Chose vraiment remarquable, nous sommes, dit-on, le peuple le plus sceptique, le plus railleur de l’Europe, et cependant aucune autre nation moderne n’a fait dans ses annales une part aussi large à l’intervention directe, à l’action immédiate de la Providence. La confiance dans les sympathies du Dieu des armées pour le royaume laisse toujours une espérance lointaine au milieu des plus terribles désastres. Dans les vieux temps de notre histoire, le patriotisme et la foi se soutiennent et s’exaltent l’un l’autre. Le dogme de l’expiation explique les souffrances du peuple comme celles des individus, et quand les docteurs de l’église de France, effrayés des malheurs de la patrie, cherchent à la consoler, ils lui rappellent cet axiome chrétien : Dieu ne frappe que ceux qu’il aime.

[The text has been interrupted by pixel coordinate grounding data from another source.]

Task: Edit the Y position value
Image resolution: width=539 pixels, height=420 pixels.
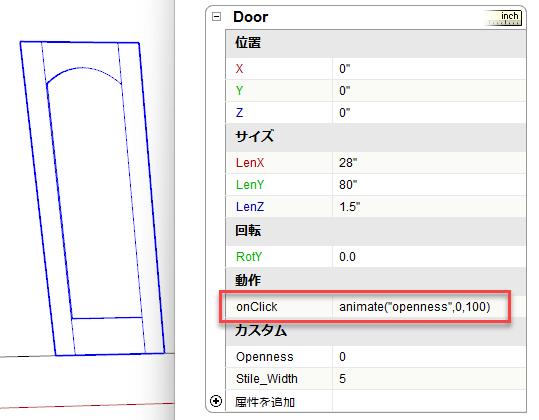Action: click(429, 91)
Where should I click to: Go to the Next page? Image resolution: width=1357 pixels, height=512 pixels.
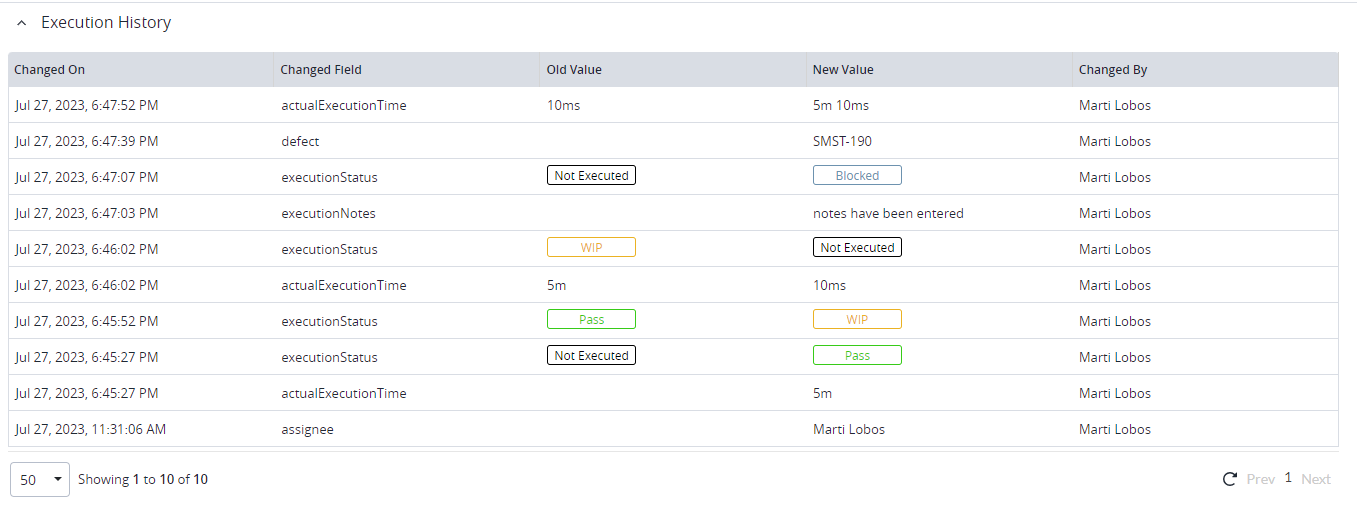[x=1315, y=479]
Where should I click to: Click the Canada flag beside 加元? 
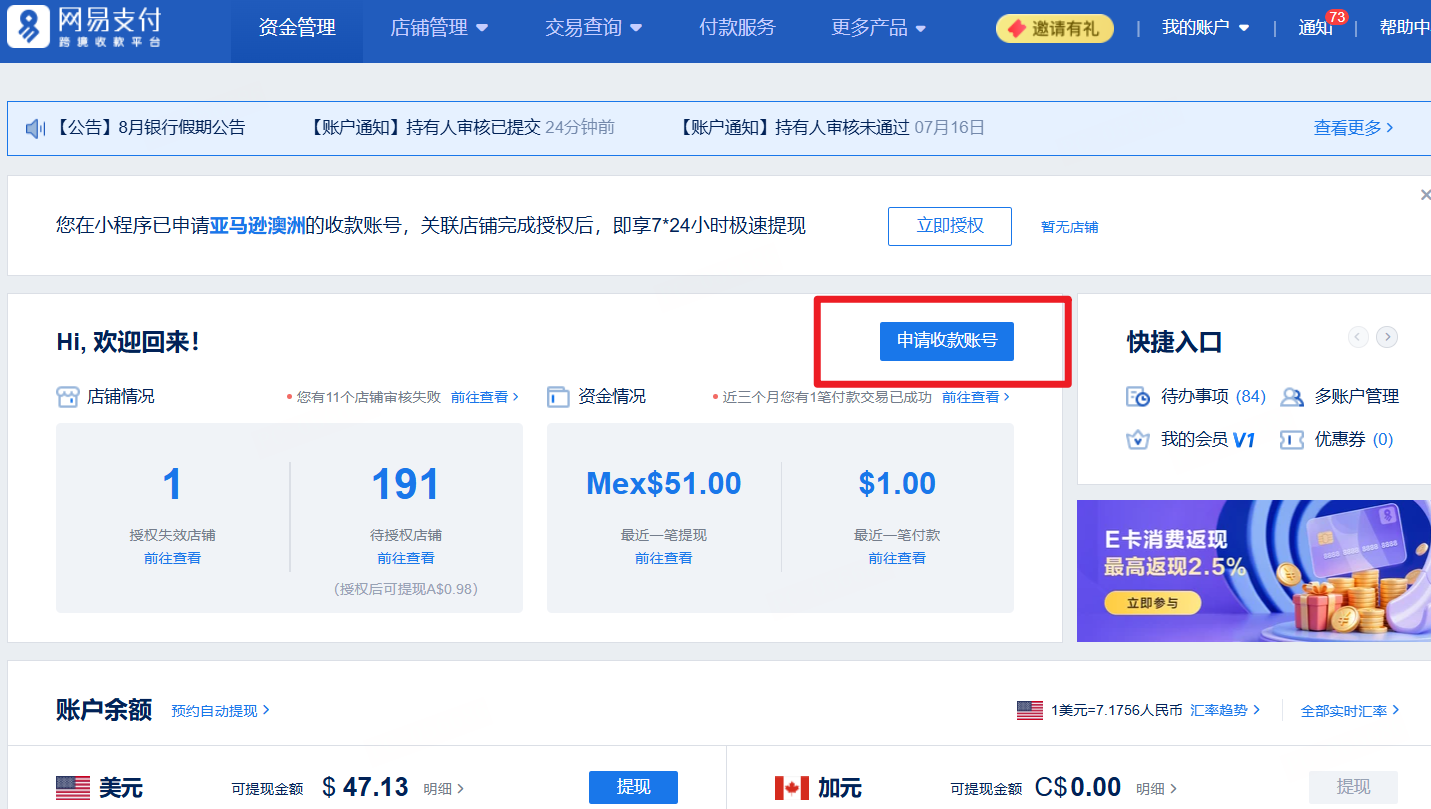[791, 788]
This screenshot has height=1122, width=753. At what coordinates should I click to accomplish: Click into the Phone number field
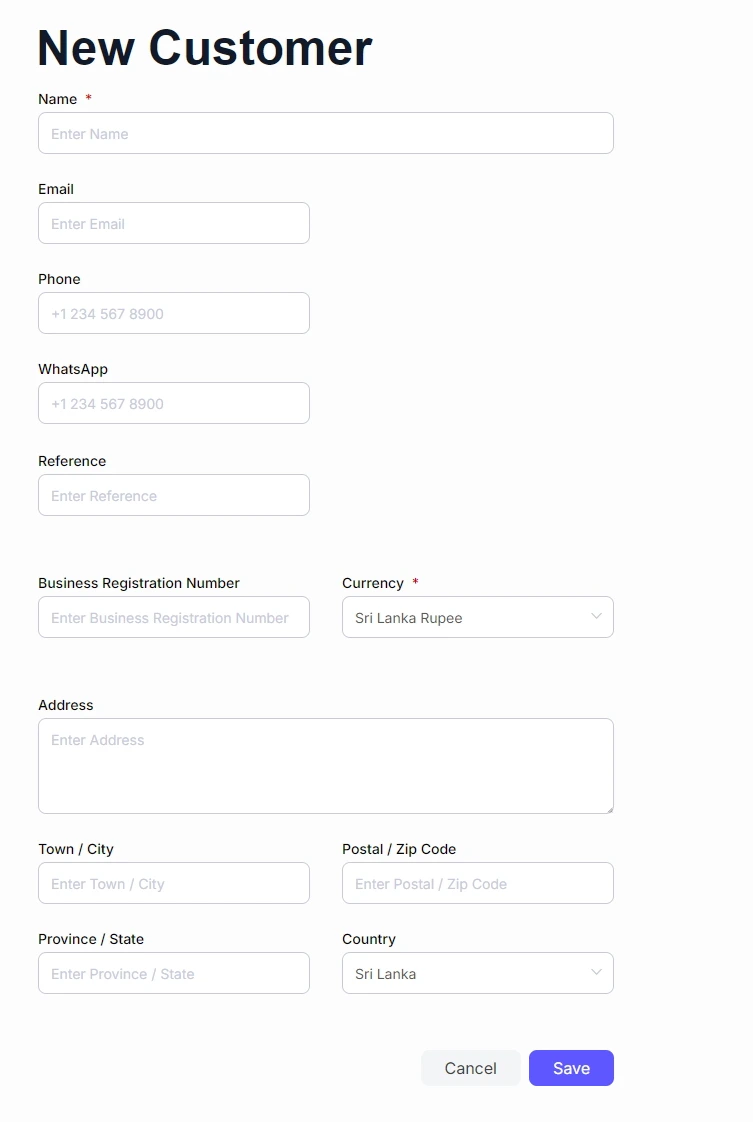173,313
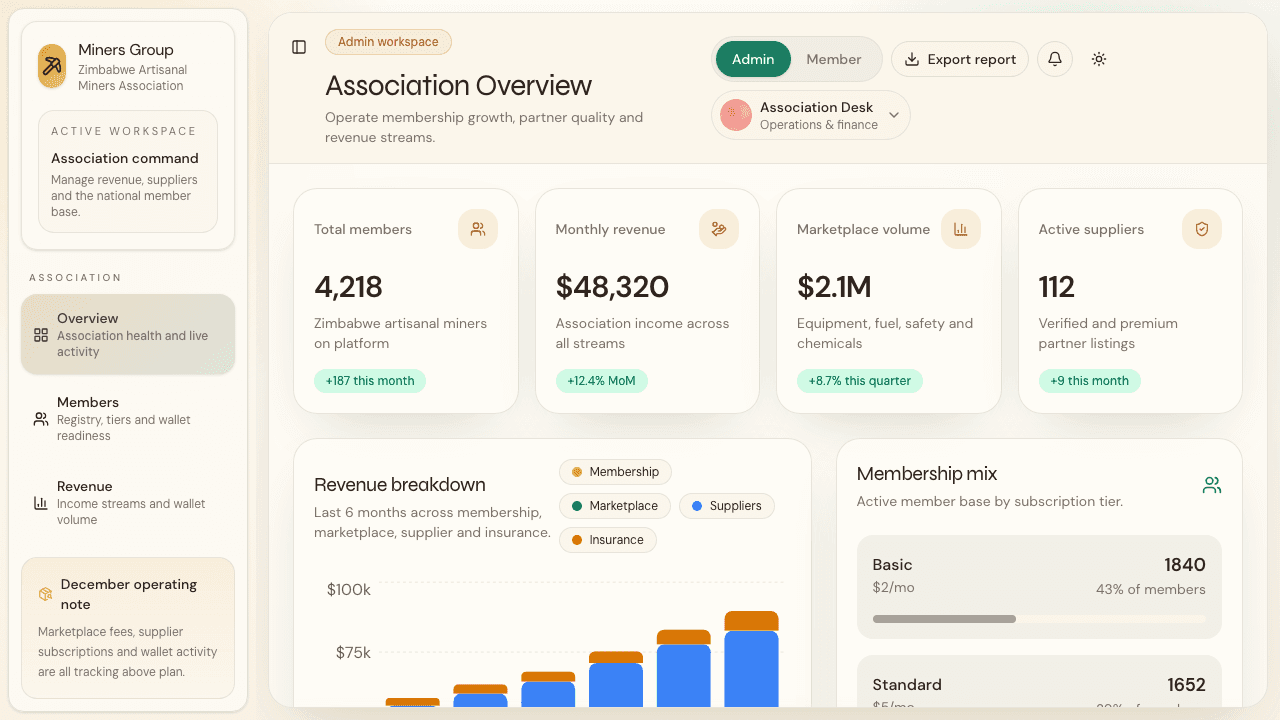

C’est surtout au XIVe et au XVe siècle, en présence des invasions anglaises, que ce fait éclate dans toute sa force. Crécy, Poitiers, Azincourt, enlèvent à la France la fleur de sa noblesse et l’honneur de ses armes, et cependant la patrie survit toujours au deuil de ces grandes journées. L’ennemi hésite et s’arrête sur ces champs couverts de morts ; ses victoires ne sont pour ainsi dire que des haltes glorieuses dans la retraite, et Henry V, comme Édouard III, après le triomphe, recule jusqu’à l’Océan. Dans le parti français, au contraire, l’énergie s’accroît de la grandeur même des désastres. Qu’importe que les rois d’Angleterre ajoutent les lis à leur blason, qu’ils réclament la couronne comme un héritage ou comme une conquête ; ils ne seront rois de France devant le peuple et devant Dieu que le jour où l’archevêque de Reims, assisté de ses douze pairs, aura versé sur leur front l’huile de la sainte ampoule. La patrie incomplète et morcelée du monde féodal s’incarne comme une idée abstraite et mystique dans la personne des rois, et la religion de la royauté, qui est aussi celle du pays, enfante des martyrs. On peut choisir entre les nobles exemples ; nous n’en citerons qu’un seul, parce qu’il rappelle un dévouement digne des temps antiques, et qu’il est en quelque sorte oublié par l’histoire. En 1369, un bourgeois du Ponthieu, Ringois, conspira contre les Anglais qui tenaient le pays. Il fut arrêté dans une émeute, et les officiers d’Édouard III exigèrent de lui qu’il fît servir son influence à consolider dans sa province la domination anglaise. Sur son refus, on le conduisit dans la forteresse de Douvres ; là, on le plaça sur le sommet d’une tour qui dominait la mer, et on lui demanda, en menaçant de le jeter dans les flots, s’il reconnaissait pour maître Édouard d’Angleterre. — Je ne reconnais pour maître que Jean de Valois, répondit l’héroïque citoyen, et il fut à l’instant précipité du haut de la tour.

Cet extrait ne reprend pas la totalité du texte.